INSTRUÇÃO A:
Desloque em 149 todas as coordenadas das respostas nos registros, da linha que contém "Screen dimensions: 769x462" até a linha que contém "click(361, 273)". Reescreva essas linhas integralmente.

TRECHO EXIBIDO:
PALAVRAS-CHAVE: Hilda Hilst; Samuel Beckett; intertextualidade

ABSTRACT: The paper investigates the capital importance of Samuel Beckett’s prose in the process of
the elaboration of Hilda Hilst’s “fictions”. Taking as its starting point some of the intertextual traces of
Molloy in Fluxo-floema, the paper analyzes the interiorization of the communication scene and empha-
sizes dramatic elements of Hilst’s poetics, insisting on the painful splitting of the subjectivity under the
effect of the violence inherent to the coincidence of word and emotion.

KEYWORDS: Hilda Hilst; Samuel Beckett; Intertextuality.


Sobre esse grande real interior onde fantasmas mortos e vivos,
natureza e vazio, tudo aquilo que não para e que nunca será,
juntam-se em uma única evidência e para um único testemunho.
Samuel Beckett, Homenagem a Jack B. Yeats

Enfim, é preciso continuar.


Hilda Hilst, Fluxo-floema

A relação intertextual entre Fluxo-floema (1970) e Molloy (1951, em francês, e 1955, em


inglês) afirma-se logo na primeira página do livro. Hilda Hilst cita na epígrafe uma
passagem do texto beckettiano:

Havia em suma três, não, quatro Molloys.


O das minhas entranhas, a caricatura que eu fazia desse, o de Gaber e o que, em carne e
osso, em algum lugar esperava por mim.
.......................................................................................................................................................

INSTRUÇÃO B:
Reproduza sem alterações o trecho exibido, de "ABSTRACT: The paper" a "Samuel Beckett; Intertextuality.".

REGISTROS:
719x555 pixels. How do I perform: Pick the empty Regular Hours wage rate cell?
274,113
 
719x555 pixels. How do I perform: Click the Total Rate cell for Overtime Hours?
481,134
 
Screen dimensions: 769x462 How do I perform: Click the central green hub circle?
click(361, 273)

...

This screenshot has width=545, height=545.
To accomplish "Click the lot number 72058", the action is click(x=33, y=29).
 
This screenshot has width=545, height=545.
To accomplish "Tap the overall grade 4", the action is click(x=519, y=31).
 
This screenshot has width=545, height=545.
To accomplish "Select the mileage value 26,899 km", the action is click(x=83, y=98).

SAÍDA COMPLETA A:
Screen dimensions: 769x462 How do I perform: Click the central green hub circle?
click(510, 422)

SAÍDA COMPLETA B:
ABSTRACT: The paper investigates the capital importance of Samuel Beckett’s prose in the process of
the elaboration of Hilda Hilst’s “fictions”. Taking as its starting point some of the intertextual traces of
Molloy in Fluxo-floema, the paper analyzes the interiorization of the communication scene and empha-
sizes dramatic elements of Hilst’s poetics, insisting on the painful splitting of the subjectivity under the
effect of the violence inherent to the coincidence of word and emotion.

KEYWORDS: Hilda Hilst; Samuel Beckett; Intertextuality.